[[ Records for this task open ]]

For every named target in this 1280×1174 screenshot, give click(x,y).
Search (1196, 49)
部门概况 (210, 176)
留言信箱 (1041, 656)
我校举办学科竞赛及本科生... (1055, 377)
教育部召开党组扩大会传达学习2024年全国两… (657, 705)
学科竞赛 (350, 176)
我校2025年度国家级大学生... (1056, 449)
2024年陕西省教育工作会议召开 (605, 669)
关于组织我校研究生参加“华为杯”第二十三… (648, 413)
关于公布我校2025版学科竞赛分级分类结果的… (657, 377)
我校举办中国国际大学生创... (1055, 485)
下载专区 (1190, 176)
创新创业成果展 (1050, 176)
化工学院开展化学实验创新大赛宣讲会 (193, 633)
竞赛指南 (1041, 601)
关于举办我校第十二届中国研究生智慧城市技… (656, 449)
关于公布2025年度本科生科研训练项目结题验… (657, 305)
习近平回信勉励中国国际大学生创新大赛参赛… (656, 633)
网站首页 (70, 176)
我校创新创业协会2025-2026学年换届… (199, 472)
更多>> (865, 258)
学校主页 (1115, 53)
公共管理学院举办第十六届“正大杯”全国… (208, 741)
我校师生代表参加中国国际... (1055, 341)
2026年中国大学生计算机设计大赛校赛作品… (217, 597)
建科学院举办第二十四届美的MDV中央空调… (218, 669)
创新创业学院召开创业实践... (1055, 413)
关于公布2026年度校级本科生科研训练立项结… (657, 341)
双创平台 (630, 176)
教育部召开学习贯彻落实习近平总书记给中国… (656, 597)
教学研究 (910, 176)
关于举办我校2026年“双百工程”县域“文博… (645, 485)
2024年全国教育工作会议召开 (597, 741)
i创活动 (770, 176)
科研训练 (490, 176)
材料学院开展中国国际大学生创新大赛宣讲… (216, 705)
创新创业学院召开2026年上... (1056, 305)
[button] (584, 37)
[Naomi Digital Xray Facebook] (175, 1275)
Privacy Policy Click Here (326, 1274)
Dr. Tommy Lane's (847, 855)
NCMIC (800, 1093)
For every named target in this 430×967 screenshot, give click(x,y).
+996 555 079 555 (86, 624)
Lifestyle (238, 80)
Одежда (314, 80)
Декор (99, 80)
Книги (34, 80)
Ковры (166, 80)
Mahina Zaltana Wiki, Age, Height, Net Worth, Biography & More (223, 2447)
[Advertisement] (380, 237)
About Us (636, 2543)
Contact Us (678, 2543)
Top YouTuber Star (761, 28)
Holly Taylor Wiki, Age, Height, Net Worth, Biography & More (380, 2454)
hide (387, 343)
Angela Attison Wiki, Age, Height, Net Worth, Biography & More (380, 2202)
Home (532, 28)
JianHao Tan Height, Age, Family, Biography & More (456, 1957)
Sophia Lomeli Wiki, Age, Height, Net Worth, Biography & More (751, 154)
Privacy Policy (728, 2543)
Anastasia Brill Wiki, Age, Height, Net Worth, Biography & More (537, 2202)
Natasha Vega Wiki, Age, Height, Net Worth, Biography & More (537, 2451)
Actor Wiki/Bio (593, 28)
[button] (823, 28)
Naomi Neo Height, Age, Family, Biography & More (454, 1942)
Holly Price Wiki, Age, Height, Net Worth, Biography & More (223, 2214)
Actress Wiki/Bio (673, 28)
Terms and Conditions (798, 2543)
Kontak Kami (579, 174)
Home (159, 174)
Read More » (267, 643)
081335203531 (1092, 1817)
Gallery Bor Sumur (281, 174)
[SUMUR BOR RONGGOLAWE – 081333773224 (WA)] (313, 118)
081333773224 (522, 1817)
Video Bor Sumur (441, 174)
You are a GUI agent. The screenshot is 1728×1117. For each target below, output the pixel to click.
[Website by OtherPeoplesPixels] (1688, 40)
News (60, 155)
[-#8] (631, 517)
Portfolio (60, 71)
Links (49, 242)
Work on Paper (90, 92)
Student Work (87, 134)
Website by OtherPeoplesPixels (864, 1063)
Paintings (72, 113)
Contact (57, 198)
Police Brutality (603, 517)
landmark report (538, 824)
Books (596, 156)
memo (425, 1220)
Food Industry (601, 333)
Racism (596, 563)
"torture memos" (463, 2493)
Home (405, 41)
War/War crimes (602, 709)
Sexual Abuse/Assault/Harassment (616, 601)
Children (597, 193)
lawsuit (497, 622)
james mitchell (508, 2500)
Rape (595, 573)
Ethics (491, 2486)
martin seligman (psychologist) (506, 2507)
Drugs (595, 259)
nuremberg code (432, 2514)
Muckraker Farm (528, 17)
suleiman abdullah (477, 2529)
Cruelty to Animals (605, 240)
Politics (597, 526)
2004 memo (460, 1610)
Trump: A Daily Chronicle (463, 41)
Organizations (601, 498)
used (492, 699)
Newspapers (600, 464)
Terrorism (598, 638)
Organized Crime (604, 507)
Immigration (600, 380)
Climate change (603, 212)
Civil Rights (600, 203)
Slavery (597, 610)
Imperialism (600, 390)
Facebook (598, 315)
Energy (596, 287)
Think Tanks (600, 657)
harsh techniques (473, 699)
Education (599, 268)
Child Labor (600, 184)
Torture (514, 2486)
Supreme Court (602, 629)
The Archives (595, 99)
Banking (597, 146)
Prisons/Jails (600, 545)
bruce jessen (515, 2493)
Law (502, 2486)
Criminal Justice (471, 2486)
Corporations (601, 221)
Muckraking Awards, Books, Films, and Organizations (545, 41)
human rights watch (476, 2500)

[[ Records for this task closed ]]

## What you need to do
Work out how many lines above contain "named"; write only the number.

## Result of the task
2